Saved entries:
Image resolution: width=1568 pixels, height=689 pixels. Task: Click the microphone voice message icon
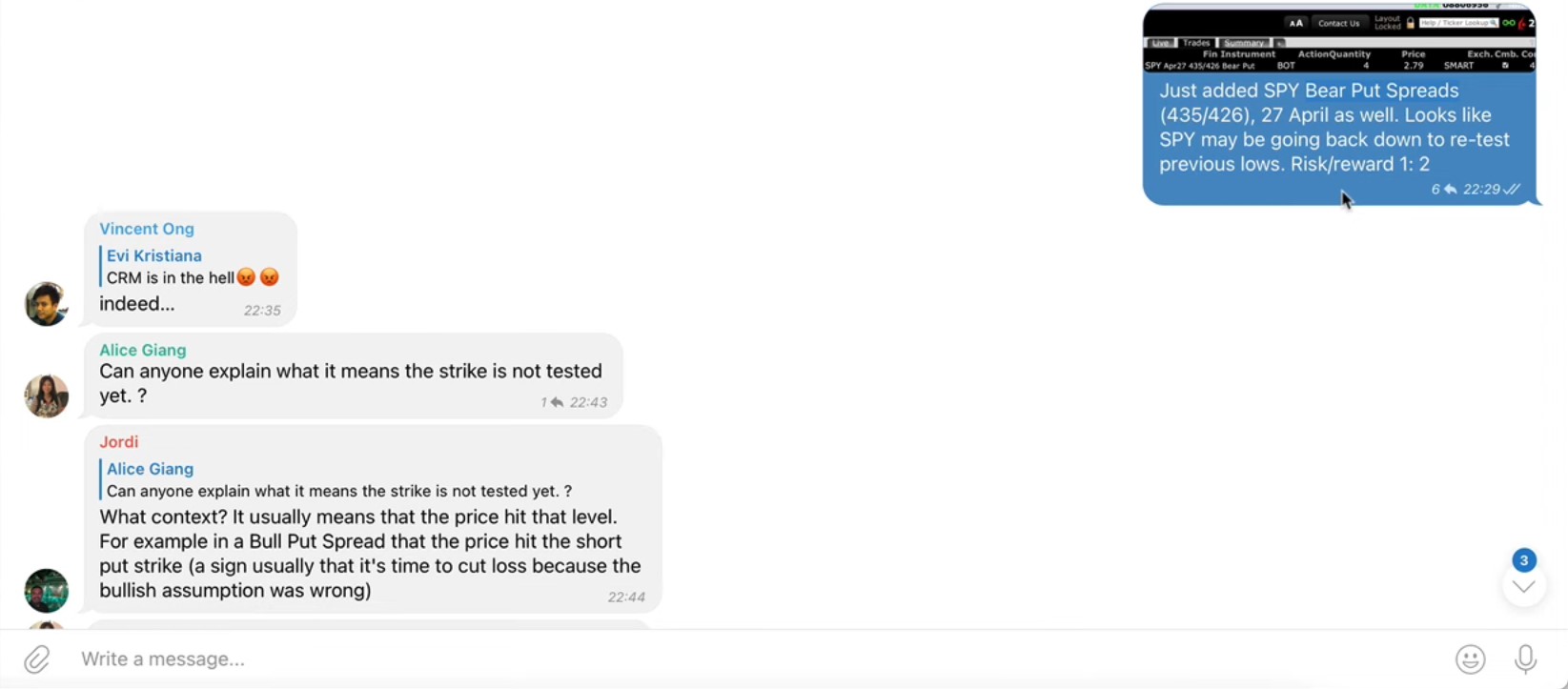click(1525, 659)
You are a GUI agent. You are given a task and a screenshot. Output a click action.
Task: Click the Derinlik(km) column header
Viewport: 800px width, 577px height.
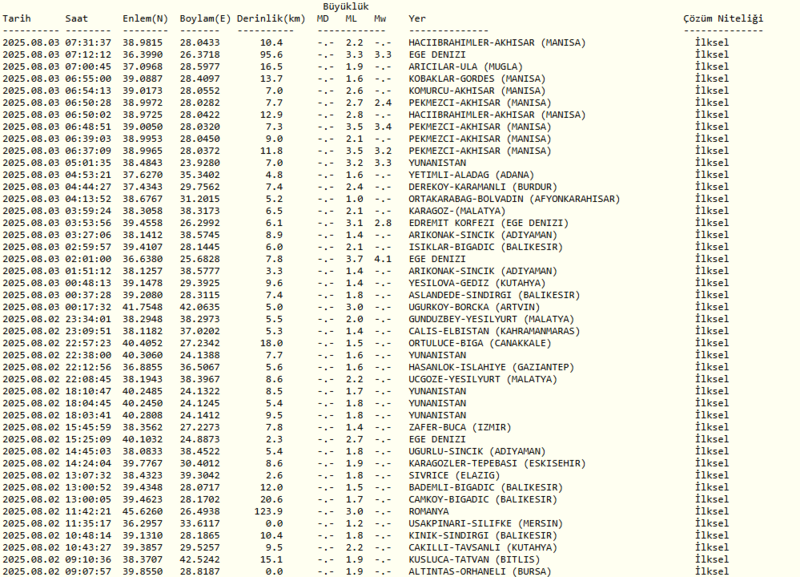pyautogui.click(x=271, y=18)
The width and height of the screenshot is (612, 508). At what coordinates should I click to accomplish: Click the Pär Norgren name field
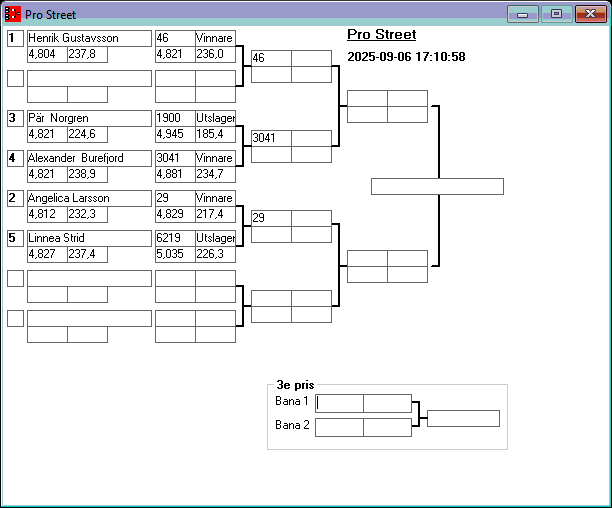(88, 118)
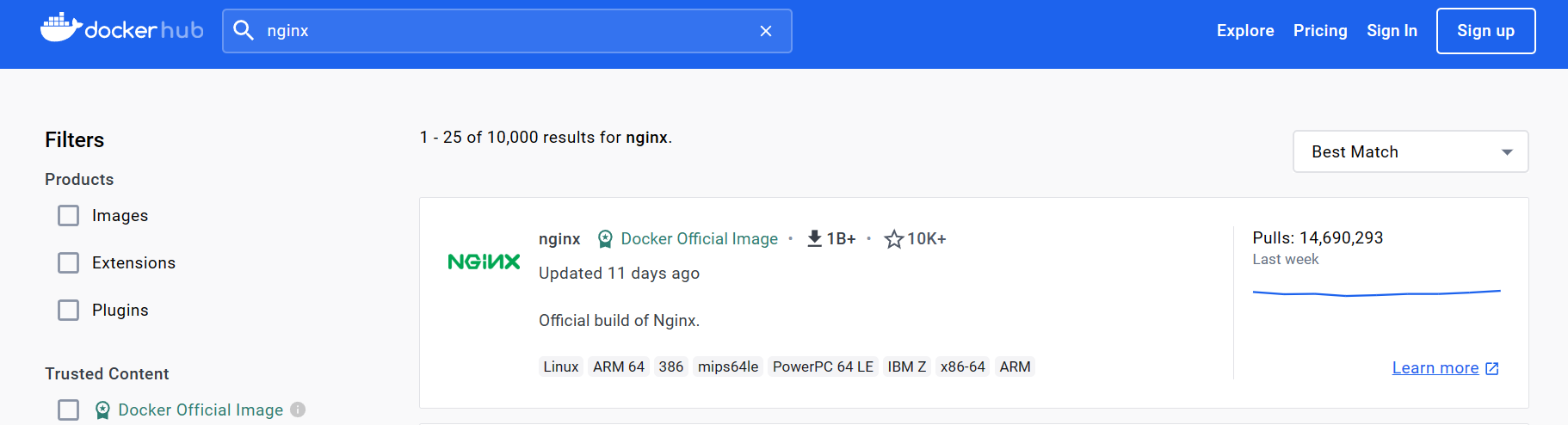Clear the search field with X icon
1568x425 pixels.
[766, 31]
==
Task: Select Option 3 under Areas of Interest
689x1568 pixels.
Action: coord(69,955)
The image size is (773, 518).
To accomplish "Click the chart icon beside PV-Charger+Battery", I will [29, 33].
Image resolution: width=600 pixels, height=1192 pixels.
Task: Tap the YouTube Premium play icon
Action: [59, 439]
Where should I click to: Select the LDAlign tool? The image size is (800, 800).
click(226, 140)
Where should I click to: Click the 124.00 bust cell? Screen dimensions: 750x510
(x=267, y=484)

Your goal
Nothing but the lines above from the line with "Image resolution: width=1568" up to and including the line with "Task: Click the Derinlik(km) column header" should be returned, exactly as written and without pictures.

Response box
Image resolution: width=1568 pixels, height=689 pixels. Task: Click the microphone voice message icon
click(1525, 659)
You are a GUI agent. You are given a task and a screenshot. Output a click action.
Task: Click the Derinlik(km) column header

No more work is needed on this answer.